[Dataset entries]
⁂
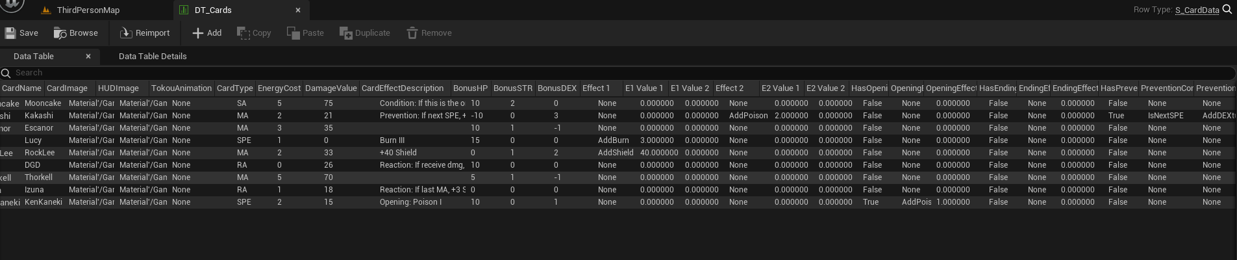Reimport the data table

(x=126, y=33)
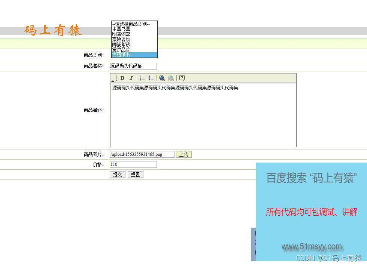The width and height of the screenshot is (367, 265).
Task: Toggle italic formatting in the description editor
Action: point(131,78)
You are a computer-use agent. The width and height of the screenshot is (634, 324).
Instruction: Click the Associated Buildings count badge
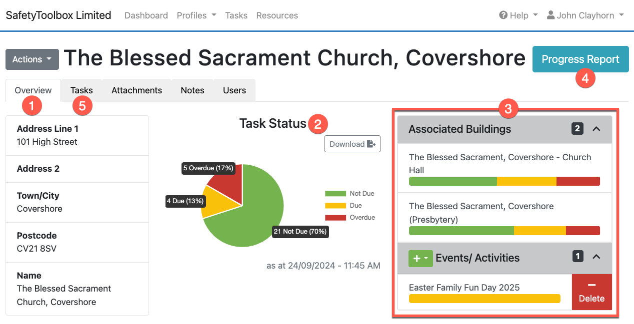click(577, 129)
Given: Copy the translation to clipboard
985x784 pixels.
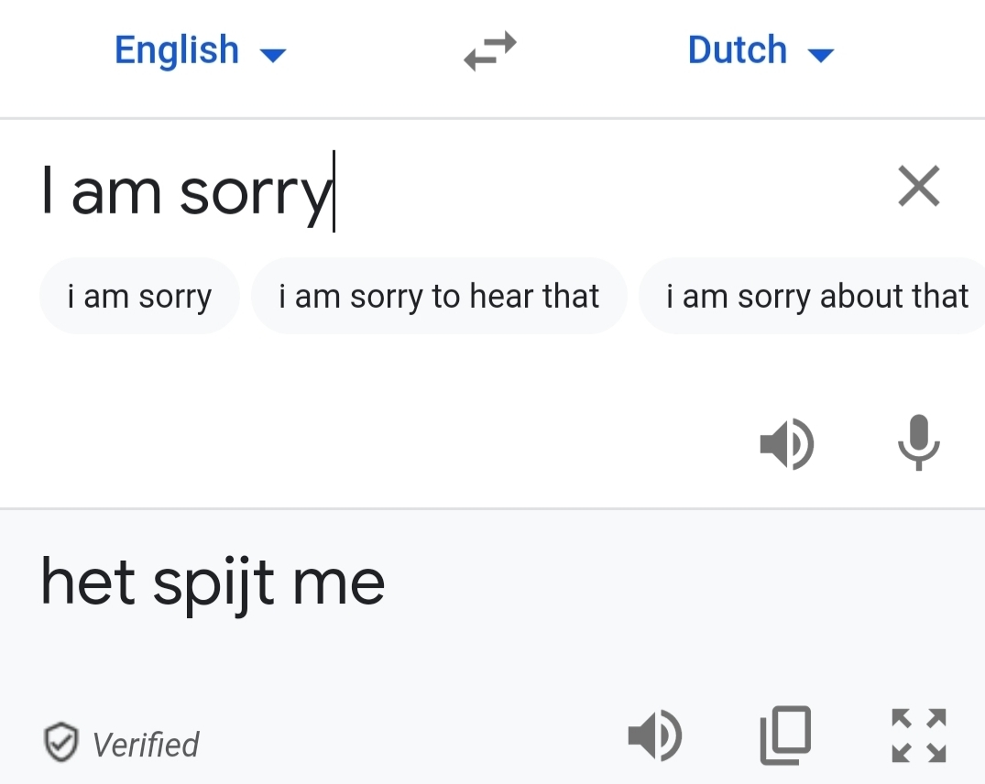Looking at the screenshot, I should point(786,735).
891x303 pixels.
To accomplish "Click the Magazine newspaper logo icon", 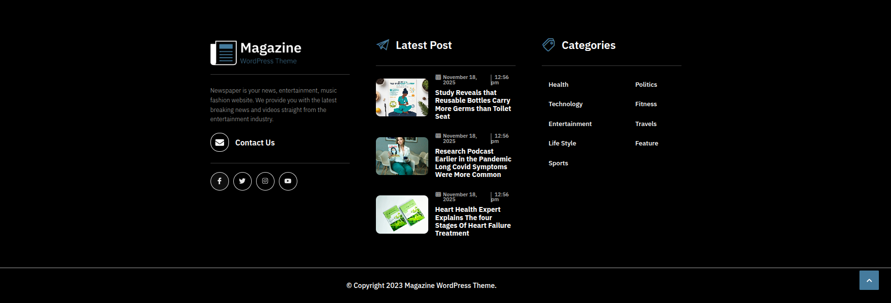I will click(x=224, y=53).
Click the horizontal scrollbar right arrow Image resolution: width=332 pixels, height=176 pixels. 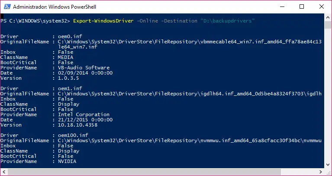coord(320,172)
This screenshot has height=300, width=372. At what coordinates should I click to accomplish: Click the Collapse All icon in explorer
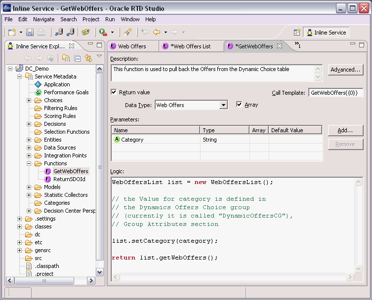pos(78,58)
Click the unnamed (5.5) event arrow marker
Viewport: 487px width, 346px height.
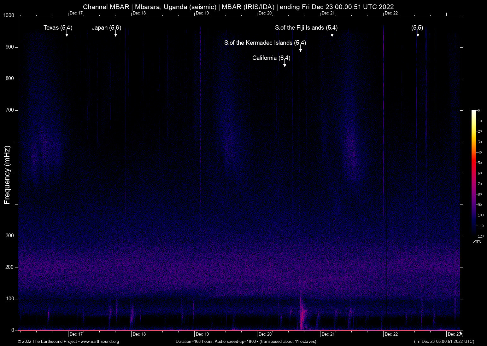417,35
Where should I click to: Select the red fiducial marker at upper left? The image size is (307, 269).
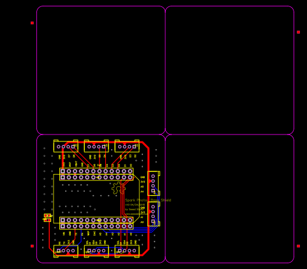tap(32, 23)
⁂
__What the task requires__
Your copy should hold exactly the lines from the one with "This screenshot has" through the final line of the records, both ends included, and no pictures.

__Answer box__
This screenshot has height=300, width=372. At what coordinates should I click to accomplish: Click the Collapse All icon in explorer
pos(78,58)
Click the unnamed (5.5) event arrow marker
Viewport: 487px width, 346px height.
417,35
Where should I click to: Select the red fiducial marker at upper left? The image size is (307, 269).
tap(32, 23)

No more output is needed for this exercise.